This is a hook library to augment the logging of Kea to include a log line with the options a client requests in a DHCPREQUEST packet. This information can be used to fingerprint a device or operating system.
There is a rudimentary Makefile included. The default parameters were set with the assumption that kea was compiled from source into /usr/local/. If this is not correct for your system, you must update the paths in the following statements:
KEA_INCLUDE ?= /usr/local/include/kea/
KEA_LIB ?= /usr/local/lib
Once these paths are correct, just run make and it will create libfingerprint.so. Copy libfingerprint.so to the hooks directory (ex: /usr/local/lib/kea/hooks/).

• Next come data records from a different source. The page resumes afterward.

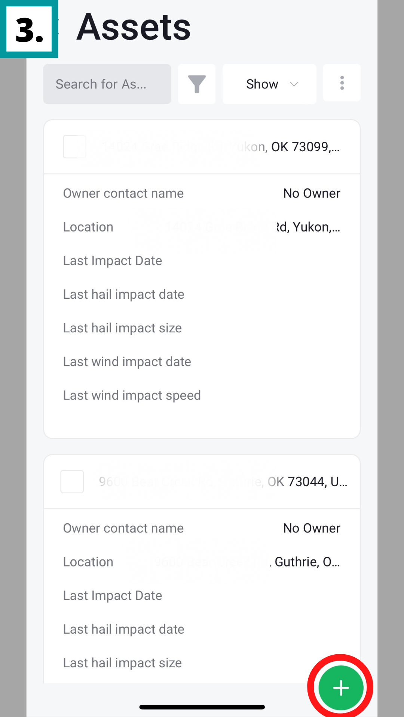Viewport: 404px width, 717px height.
Task: Tap No Owner in the Yukon asset card
Action: point(312,193)
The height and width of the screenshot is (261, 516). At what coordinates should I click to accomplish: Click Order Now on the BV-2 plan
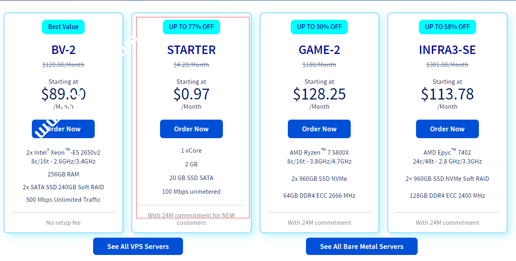pyautogui.click(x=63, y=129)
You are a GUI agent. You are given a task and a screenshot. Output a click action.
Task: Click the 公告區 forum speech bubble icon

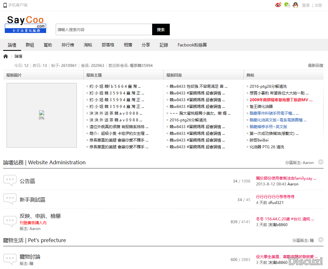(x=10, y=181)
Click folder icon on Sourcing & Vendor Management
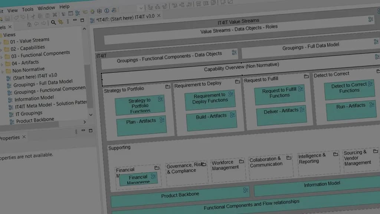 (375, 151)
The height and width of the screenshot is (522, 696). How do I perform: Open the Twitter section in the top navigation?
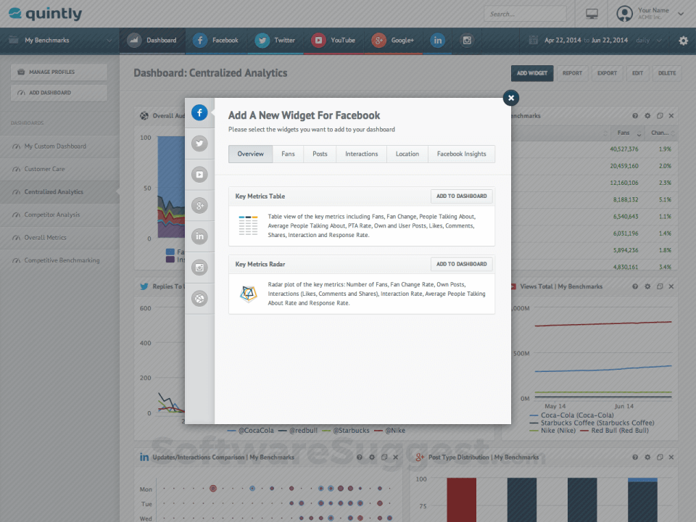point(276,41)
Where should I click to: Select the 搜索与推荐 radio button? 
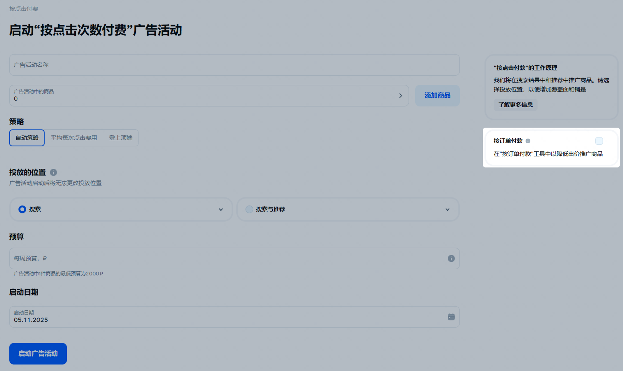click(x=249, y=209)
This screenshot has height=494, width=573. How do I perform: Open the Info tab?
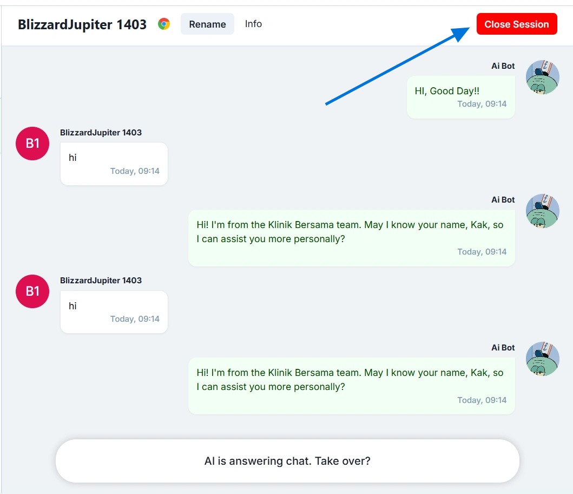point(253,24)
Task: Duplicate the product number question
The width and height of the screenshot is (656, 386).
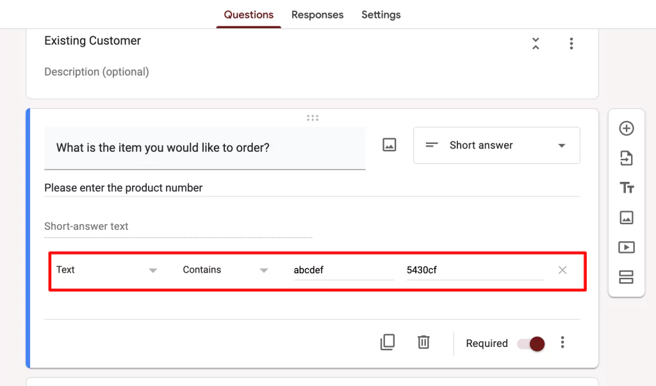Action: tap(388, 342)
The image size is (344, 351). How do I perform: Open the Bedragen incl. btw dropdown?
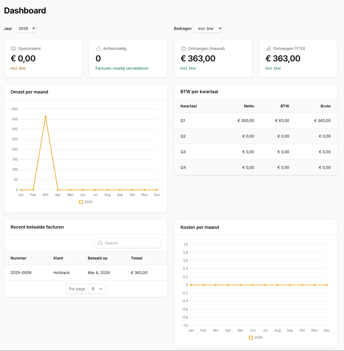tap(208, 28)
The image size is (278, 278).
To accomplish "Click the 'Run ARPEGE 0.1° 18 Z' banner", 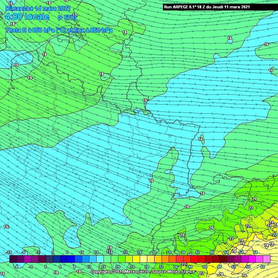I will [x=207, y=7].
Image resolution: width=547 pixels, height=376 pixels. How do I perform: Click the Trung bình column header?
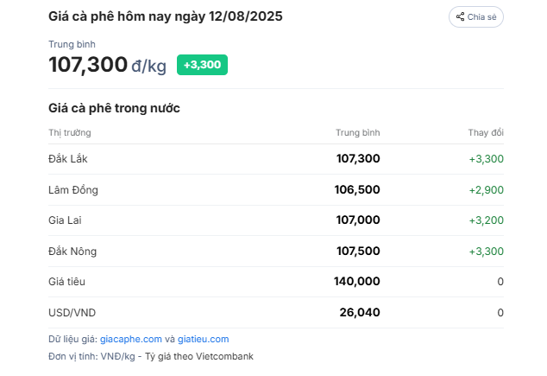tap(357, 133)
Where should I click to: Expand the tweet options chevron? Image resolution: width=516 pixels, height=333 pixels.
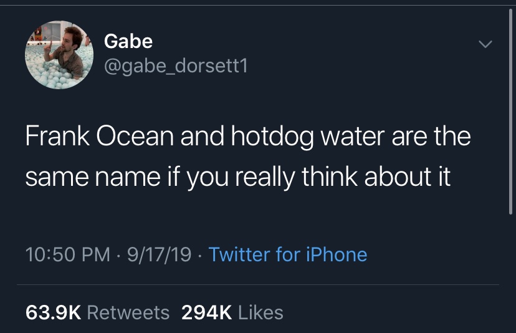point(484,44)
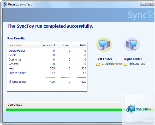The height and width of the screenshot is (125, 155).
Task: Minimize the Results window
Action: [x=144, y=4]
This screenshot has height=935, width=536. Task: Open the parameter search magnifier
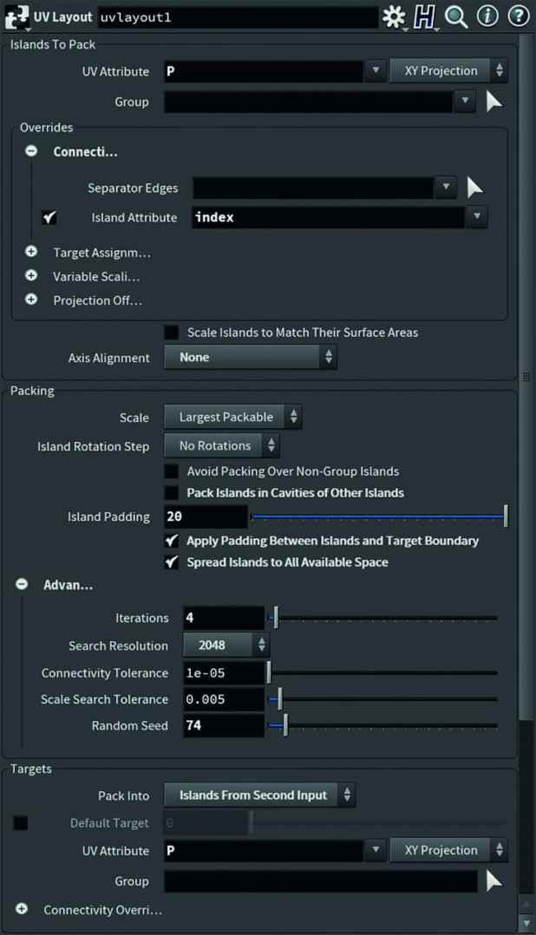point(455,16)
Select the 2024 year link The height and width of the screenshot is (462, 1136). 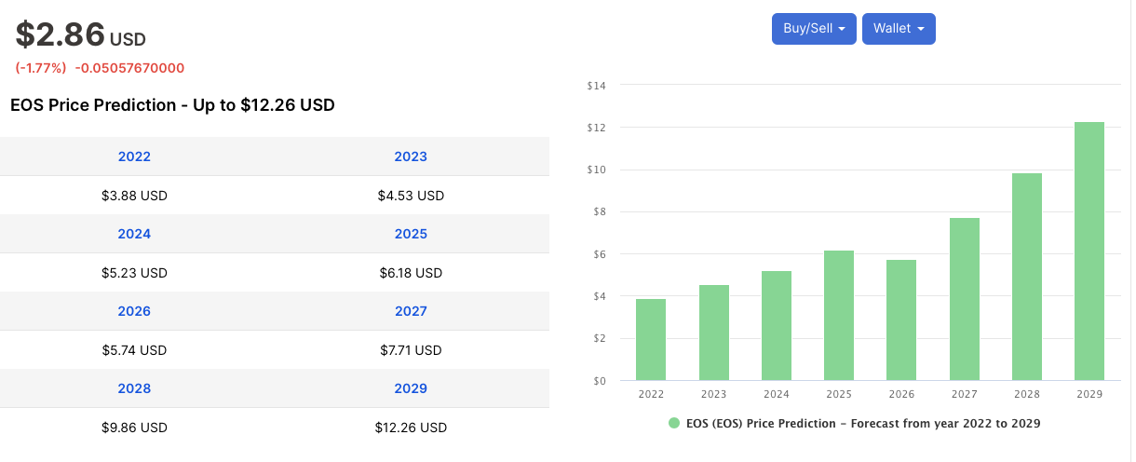pyautogui.click(x=134, y=234)
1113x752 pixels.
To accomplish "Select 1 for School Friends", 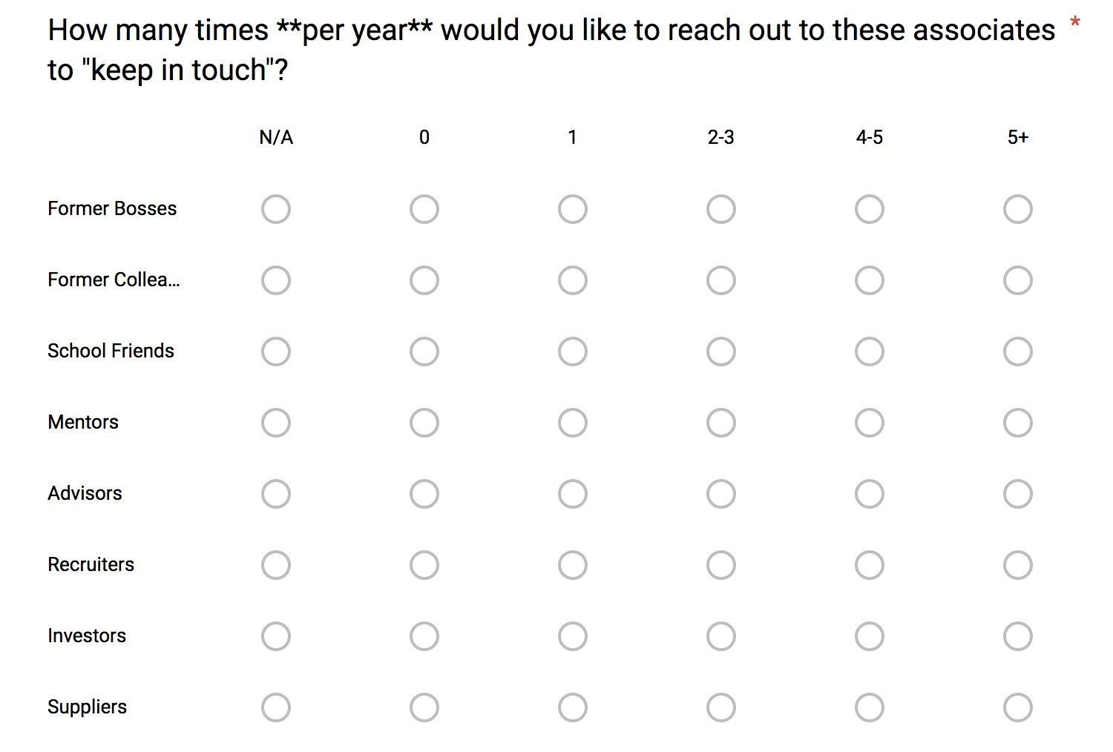I will click(x=573, y=352).
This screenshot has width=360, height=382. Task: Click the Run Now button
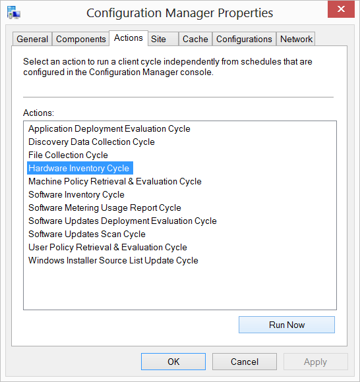pos(287,325)
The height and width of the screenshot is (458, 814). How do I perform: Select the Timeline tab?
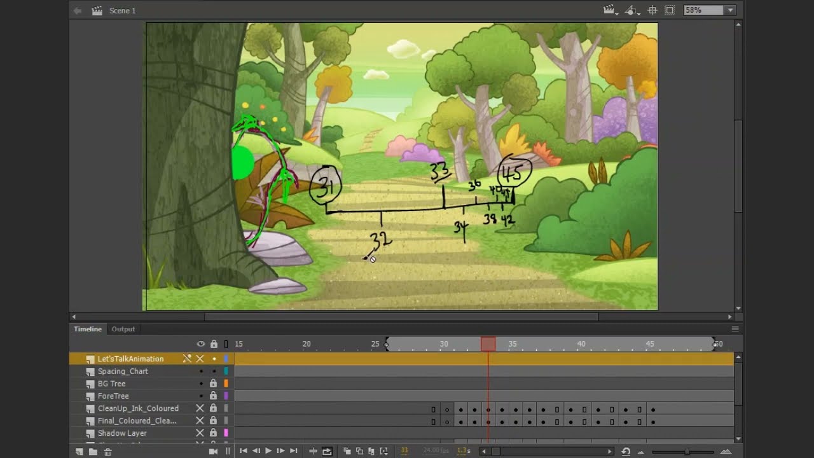point(87,329)
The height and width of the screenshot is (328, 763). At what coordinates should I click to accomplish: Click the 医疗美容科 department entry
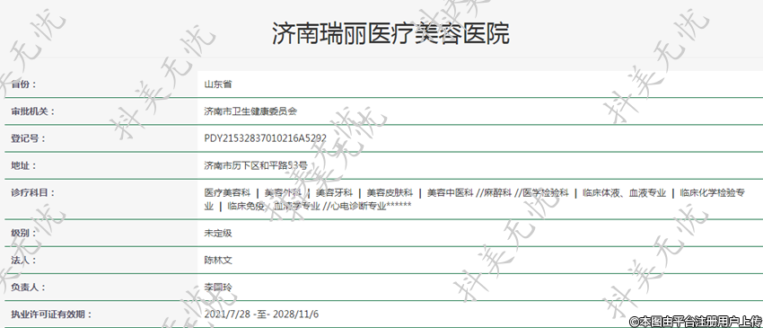227,193
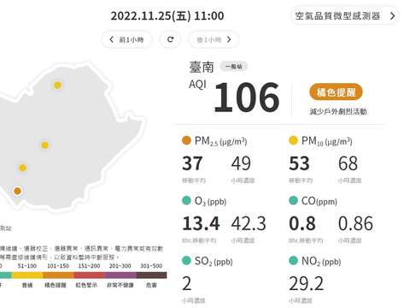This screenshot has height=308, width=410.
Task: Click the NO2 green indicator dot
Action: tap(293, 260)
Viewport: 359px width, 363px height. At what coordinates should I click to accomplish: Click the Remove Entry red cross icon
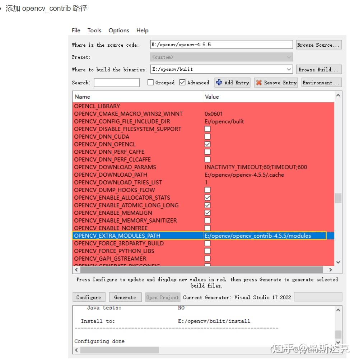coord(260,82)
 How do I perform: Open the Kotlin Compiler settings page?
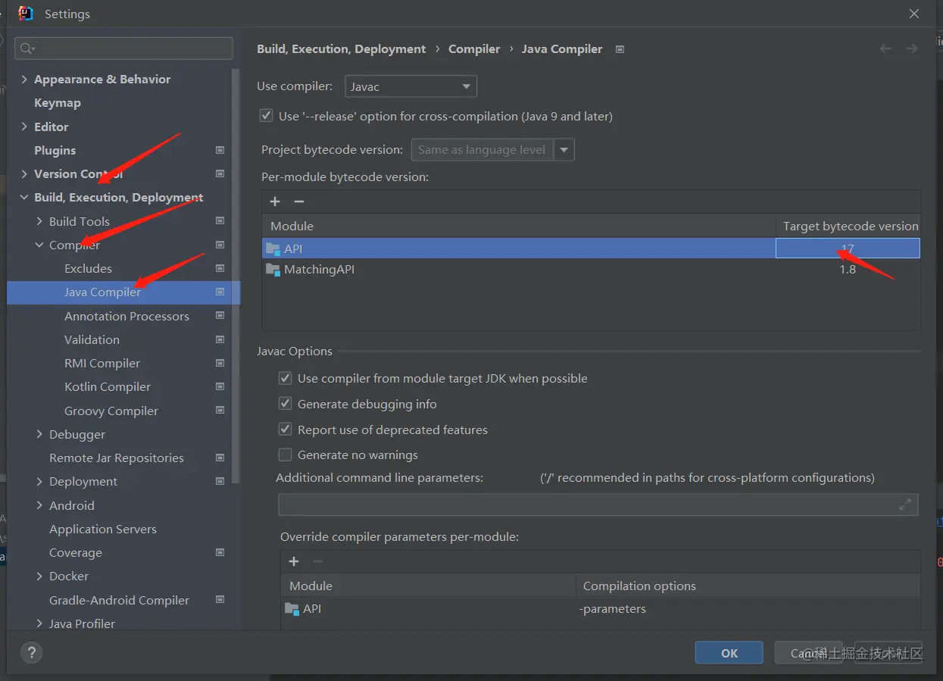(x=108, y=386)
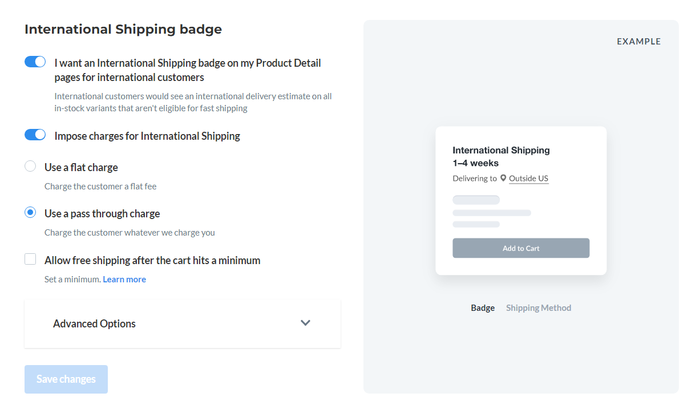Click the Impose charges for International Shipping label
The width and height of the screenshot is (700, 401).
147,136
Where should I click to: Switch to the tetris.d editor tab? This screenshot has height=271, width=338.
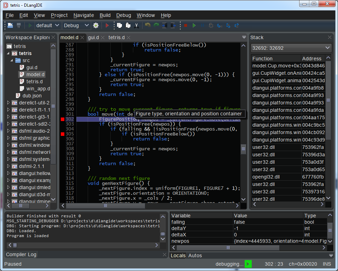(117, 37)

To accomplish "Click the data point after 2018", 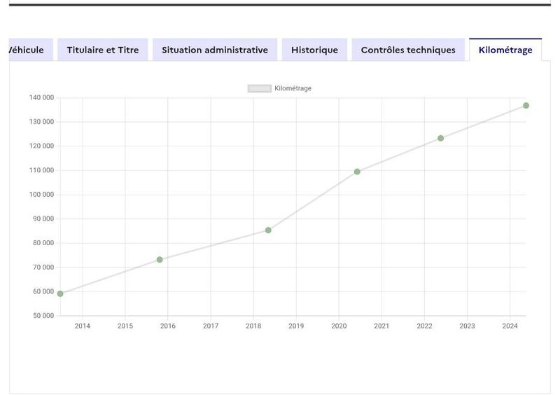I will [268, 230].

The configuration for Kea is pretty simple as it does not take any parameters. There is an optional parameter to set the style of option logging. The choice is between "dec" (decimal), and "hex" (hexadecimal). If no option is provided it will default to decimal.
"hooks-libraries": [
{
"library": "/usr/local/lib/kea/hooks/libfingerprint.so",
"parameters": {
"opt_fmt": "hex"
}
}
],
Once configured Kea should start logging lines that look something like this:
INFO [kea-dhcp4.fingerprint/27634.139948128566272] CLIENT_FINGERPRINT client=00:50:56:bf:ba:d4 requested options=36:32:0c:37:3c:3d
Feedback and PRs are absolutely welcome. Enjoy.